Most modern success stories are the same except for a few details: the usual mixture of packaging and self-promotion. I’ve seen several of my friends sink and decay into wealth and fame, but not the Zhou brothers. Wearing their flat, sharp leather shoes, they’ve ridden the wave of success with astonishing skill. Actually, what surprises me the most is how two destitute boys managed to make their way out of China’s interior into the rest of the world. Chance has certainly played its part, but one thing that’s certain is their inner compulsion – and the stronger the compulsion, the further one goes. It must have something do with what their grandmother taught them by her example, with their mother’s perseverance and their father’s romantic nature, as well as his lingering shadow. I think it also has something to do with their ethnic-minority blood. Compared to the Han civilization which has already passed into decline, ethnic-minority cultures still possess a fighting spirit and a will to make memorable life-works. So that inner compulsion is perhaps a summoning of the blood that in their case goes back to those ancient rock paintings.
There is no doubt that the Zhou brothers’ work has also been influenced by Abstract Expressionism, the post-Second World War movement that was so central to the New York art scene. Their spontaneous paintings have the same energy and improvisational quality that marked out the New York school in the Fifties. And in the same way that Western artists often found inspiration in ‘exotic lands’ and ‘primitive cultures’, the Zhou brothers have brought the Chinese tradition of impressionistic brush painting and the ancient signs of Chinese murals into the context of modernist Western art. Perhaps this kind of exchange is just another means of self-preservation in an increasingly homogeneous global culture. But it makes it easier to understand the Zhou brothers’ art: the vast amount of white space, the ingenious touches of the brush, the free use of primitive signs that make up their paintings. When looking at them, one thinks of the works of the great Chinese painter Bada Shanren and the calligraphy and ancient pictographs of China.
And yet perhaps the greatest mystery is the way the brothers paint collaboratively. I asked them once if any conflict occurred during their creative process.
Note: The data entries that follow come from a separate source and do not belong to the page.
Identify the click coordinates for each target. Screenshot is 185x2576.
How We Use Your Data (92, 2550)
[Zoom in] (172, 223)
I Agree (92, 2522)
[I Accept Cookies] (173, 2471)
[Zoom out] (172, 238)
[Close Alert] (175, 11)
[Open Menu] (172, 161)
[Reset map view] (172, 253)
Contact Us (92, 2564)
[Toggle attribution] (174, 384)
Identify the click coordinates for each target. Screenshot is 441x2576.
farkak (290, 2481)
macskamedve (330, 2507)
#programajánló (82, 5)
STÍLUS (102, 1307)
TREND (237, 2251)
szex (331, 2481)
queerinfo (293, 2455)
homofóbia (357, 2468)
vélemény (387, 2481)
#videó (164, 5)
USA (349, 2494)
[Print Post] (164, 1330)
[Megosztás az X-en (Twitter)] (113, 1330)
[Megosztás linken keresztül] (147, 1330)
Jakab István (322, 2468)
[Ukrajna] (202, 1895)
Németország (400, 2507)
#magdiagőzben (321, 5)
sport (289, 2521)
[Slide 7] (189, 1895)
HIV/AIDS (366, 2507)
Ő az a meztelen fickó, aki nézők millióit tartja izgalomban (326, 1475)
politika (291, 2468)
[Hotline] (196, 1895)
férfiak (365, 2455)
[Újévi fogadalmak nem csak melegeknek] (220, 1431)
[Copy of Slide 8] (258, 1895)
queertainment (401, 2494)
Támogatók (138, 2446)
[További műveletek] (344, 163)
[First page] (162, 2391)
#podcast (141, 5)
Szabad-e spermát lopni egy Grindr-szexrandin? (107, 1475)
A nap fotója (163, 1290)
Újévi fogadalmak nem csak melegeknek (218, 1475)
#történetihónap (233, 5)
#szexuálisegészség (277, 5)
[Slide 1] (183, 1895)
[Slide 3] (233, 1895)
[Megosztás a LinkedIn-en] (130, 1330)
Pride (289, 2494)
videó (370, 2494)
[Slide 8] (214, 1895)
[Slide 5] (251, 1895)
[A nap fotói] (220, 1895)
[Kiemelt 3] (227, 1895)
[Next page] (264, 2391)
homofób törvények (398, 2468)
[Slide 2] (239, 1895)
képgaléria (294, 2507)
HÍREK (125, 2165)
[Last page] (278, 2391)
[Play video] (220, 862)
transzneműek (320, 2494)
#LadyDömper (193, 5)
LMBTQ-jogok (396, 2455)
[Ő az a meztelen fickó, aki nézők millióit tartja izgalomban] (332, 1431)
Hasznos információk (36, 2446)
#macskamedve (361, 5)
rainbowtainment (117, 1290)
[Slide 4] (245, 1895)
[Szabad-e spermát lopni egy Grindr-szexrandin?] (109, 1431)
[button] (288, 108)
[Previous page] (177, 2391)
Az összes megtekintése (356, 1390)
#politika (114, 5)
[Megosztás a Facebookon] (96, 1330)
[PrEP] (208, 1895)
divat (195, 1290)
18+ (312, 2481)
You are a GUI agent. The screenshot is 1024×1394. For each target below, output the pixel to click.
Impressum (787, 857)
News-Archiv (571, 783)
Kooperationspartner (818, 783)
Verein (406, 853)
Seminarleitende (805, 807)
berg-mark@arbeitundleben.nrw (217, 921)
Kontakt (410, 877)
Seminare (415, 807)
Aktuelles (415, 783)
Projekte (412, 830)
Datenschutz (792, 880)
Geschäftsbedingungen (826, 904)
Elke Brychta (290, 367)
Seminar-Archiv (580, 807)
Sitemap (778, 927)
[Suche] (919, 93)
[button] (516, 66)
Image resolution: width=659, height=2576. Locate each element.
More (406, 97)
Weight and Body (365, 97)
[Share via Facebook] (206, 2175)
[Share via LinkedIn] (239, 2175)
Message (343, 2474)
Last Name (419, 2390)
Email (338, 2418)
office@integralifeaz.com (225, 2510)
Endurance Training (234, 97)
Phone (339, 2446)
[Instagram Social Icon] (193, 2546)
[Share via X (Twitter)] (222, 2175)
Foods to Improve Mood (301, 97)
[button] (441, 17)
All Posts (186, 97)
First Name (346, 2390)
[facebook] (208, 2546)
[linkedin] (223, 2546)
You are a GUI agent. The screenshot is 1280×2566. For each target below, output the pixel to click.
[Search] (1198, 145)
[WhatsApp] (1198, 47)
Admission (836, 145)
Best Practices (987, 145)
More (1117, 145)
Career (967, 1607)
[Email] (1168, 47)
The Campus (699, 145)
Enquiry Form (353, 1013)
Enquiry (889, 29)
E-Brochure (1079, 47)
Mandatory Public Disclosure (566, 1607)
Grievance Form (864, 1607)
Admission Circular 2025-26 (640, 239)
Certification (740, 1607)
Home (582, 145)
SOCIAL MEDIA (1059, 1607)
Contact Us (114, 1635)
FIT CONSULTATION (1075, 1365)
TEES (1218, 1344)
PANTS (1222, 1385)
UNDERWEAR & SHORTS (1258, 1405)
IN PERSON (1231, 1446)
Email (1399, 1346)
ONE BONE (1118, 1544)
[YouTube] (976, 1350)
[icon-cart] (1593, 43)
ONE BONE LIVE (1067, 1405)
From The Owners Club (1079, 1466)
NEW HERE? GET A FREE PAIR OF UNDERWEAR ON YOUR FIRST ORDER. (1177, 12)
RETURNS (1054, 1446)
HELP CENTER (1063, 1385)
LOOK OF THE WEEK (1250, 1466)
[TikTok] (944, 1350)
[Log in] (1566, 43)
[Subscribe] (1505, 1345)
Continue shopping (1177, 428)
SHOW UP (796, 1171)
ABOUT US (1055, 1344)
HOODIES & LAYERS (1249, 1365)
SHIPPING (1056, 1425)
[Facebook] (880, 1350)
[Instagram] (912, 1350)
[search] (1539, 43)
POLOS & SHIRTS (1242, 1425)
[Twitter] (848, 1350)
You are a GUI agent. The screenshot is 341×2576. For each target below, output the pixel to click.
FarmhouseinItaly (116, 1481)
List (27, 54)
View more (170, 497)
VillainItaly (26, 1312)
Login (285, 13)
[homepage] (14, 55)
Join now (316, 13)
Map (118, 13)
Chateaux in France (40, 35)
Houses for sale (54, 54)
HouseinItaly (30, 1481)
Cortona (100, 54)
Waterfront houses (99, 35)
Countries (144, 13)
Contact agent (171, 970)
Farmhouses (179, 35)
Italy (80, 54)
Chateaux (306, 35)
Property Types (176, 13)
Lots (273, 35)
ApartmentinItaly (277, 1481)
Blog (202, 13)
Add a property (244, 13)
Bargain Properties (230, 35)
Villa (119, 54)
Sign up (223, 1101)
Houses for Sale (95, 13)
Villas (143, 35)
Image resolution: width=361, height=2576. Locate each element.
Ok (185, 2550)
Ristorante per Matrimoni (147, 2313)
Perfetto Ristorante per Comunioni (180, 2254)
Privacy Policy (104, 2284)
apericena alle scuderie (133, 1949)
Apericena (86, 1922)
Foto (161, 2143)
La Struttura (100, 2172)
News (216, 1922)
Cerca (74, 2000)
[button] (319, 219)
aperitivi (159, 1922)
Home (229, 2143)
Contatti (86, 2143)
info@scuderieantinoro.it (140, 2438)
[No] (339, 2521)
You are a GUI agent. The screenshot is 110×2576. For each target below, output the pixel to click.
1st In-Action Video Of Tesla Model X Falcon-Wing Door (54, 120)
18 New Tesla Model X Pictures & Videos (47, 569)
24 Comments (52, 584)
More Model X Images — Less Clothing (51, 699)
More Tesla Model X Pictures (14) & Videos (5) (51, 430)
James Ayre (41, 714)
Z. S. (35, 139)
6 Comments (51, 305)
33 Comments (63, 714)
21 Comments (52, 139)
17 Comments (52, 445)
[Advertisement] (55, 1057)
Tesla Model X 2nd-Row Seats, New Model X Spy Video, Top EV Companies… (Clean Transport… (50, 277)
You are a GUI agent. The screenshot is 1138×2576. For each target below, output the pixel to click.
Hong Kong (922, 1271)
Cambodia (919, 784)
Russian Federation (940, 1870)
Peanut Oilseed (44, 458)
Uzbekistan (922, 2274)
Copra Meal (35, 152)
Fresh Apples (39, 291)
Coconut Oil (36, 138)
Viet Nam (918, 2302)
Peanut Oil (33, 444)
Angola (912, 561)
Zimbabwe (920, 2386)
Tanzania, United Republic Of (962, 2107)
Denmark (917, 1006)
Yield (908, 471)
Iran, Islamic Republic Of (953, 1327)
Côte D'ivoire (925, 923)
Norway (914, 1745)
Da Huang replied, ‘Conflict is a kind of tension – in the whole of the painting it is transformed into an equivalent harmony.’
As I’ve spent more time with Da Huang, I’ve discovered that his savage energy perfectly balances Shan Zuo’s passionate nature. Without his older brother’s voice to temper it, Da Huang’s energy risks a certain ruinous quality; without his younger brother’s voice, Shan Zuo lacks a necessary fierceness.
At four in the morning, Shan Zuo and I were rapidly hitting the bottom of a bottle of Cognac. The primitive figures in the painting on the wall had begun to dance and leap about. I stumbled back to my room wondering why I couldn’t walk straight. Shan Zuo held me up, leading me on as, staggering and tumbling, we made our way through the darkness.